Les membres de la Trilatérale (environ 350) sont "des dirigeants éminents du monde des affaires, des médias, du milieu académique, du service public, du syndicalisme et d’autres organisations non gouvernementales de ces trois régions du monde" (Asie du Pacifique, Europe, Amérique du Nord) "à l’exclusion des ministres en exercice". Le président de la principale centrale syndicale des Etats-Unis, l’AFL-CIO, fait partie du Groupe de l’Amérique du Nord.

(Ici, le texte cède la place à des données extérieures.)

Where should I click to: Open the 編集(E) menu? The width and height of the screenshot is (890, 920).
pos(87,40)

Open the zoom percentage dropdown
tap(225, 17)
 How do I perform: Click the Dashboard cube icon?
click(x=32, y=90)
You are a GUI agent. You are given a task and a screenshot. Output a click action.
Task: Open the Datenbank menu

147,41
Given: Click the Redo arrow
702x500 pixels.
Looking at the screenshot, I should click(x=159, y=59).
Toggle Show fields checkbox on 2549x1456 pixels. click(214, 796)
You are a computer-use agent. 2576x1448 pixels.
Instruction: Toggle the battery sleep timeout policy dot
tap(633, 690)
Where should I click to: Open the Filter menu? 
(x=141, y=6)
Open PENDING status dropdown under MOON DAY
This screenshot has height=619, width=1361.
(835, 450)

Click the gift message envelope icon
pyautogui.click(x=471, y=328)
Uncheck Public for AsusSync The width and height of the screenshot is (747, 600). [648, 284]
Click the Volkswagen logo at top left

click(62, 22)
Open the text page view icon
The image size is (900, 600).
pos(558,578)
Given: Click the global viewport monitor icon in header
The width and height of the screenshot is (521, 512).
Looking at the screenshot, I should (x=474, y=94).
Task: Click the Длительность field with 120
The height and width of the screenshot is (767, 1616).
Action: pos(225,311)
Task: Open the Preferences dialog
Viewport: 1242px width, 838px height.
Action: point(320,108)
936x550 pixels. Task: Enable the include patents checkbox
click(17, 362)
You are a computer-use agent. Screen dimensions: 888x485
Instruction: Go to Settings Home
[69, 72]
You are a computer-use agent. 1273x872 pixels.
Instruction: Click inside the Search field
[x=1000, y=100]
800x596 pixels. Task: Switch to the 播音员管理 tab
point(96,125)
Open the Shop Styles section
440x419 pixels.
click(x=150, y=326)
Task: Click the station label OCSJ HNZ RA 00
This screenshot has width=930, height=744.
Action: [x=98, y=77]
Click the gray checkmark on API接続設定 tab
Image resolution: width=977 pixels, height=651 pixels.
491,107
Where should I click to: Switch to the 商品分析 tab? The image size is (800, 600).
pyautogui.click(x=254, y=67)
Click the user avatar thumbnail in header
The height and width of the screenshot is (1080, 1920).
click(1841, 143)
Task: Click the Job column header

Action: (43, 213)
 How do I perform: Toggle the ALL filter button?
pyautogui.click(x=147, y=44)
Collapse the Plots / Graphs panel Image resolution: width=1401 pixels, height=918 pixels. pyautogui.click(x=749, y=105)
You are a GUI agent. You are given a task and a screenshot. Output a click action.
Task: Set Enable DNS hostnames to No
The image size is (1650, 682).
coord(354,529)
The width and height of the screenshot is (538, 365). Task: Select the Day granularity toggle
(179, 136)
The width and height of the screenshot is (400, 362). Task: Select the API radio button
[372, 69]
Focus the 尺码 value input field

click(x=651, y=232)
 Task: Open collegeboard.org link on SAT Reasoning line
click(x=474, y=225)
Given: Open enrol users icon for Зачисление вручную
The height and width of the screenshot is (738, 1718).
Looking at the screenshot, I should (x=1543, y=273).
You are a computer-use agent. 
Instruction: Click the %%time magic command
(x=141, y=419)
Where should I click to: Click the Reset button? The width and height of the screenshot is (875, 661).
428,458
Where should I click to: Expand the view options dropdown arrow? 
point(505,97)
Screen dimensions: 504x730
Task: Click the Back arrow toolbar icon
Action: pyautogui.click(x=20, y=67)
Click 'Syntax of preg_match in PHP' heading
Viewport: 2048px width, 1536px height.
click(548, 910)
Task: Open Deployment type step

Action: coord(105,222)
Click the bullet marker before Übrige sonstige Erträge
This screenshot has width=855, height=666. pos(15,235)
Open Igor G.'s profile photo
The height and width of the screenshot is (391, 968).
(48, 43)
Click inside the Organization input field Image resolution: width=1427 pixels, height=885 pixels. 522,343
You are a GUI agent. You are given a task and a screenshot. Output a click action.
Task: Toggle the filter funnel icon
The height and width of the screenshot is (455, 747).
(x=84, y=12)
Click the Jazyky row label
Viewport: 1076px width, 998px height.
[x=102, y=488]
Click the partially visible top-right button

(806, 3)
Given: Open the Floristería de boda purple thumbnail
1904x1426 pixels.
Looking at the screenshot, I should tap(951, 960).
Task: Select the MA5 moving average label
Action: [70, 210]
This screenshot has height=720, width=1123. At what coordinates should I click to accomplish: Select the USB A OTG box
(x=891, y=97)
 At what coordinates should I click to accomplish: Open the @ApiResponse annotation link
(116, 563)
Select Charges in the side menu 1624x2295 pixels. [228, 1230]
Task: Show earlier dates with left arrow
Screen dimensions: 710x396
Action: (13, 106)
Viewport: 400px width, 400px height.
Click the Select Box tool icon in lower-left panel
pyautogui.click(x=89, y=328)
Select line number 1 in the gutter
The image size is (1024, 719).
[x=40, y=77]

C’est dans ce critère d’incompatibilité très faible, qu’un problème de déontologie me semble rester non résolu, sans chercher à entreprendre ici une critique de fond des objectifs et de l’action de cette Commission. Disons d’emblée qu’à mon sens ce sont les gouvernements, les parlements, les instances internationales, le mouvement syndical, les partis politiques... qui devraient aborder très sérieusement la question des incompatibilités d’appartenances. Mais tel ne semble pas être vraiment le cas. Les biographies des membres de la Trilatérale ne font d’ailleurs apparaître aucune "séparation des carrières". En ce qui concerne la participation française, mais aussi en partie celles des autres pays de l’Europe occidentale, on est loin d’une quelconque application de la "théorie des apparences" évoquée dans mes articles des mardi 25 et vendredi 28 juillet. De surcroît, à l’examen d’informations plus anciennes concernant la Trilatérale ou le Siècle, il n’apparaît pas que cette situation se soit créée au cours des années récentes. Elle s’est mise en place depuis les années 1970 et n’a cessé de s’aggraver, sans qu’aucun parti politique avec une certaine influence ne s’en plaigne. Le Groupe de Bilderberg en fournit un autre exemple, n’en déplaise à ceux qui crient à la "théorie du complot".

En somme, contrairement à ce que laisse entendre l’article de Ross Tieman dans The Observer, le véritable problème ne semble pas être celui de l’indépendance de l’industrie ou de la banque par rapport à l’Etat, mais bien son contraire. A savoir, comment garantir l’indépendance de l’Etat, des fonctionnaires, des responsables publics, de la coupole politique et syndicale... par rapport aux grands réseaux d’influence et aux géants financiers et industriels multinationaux. Le silence général du monde politique par rapport à ces questions de déontologie essentielles pour la démocratie ne peut qu’inquiéter tout citoyen conscient, quelles que soient les idées dont il se réclame. Des explications claires nous sont dues, de toute urgence, avant les élections de 2007. Sans quoi, il faudra sanctionner les politiques évasifs par un désistement d’office, faute de production de leur exposé en temps utile.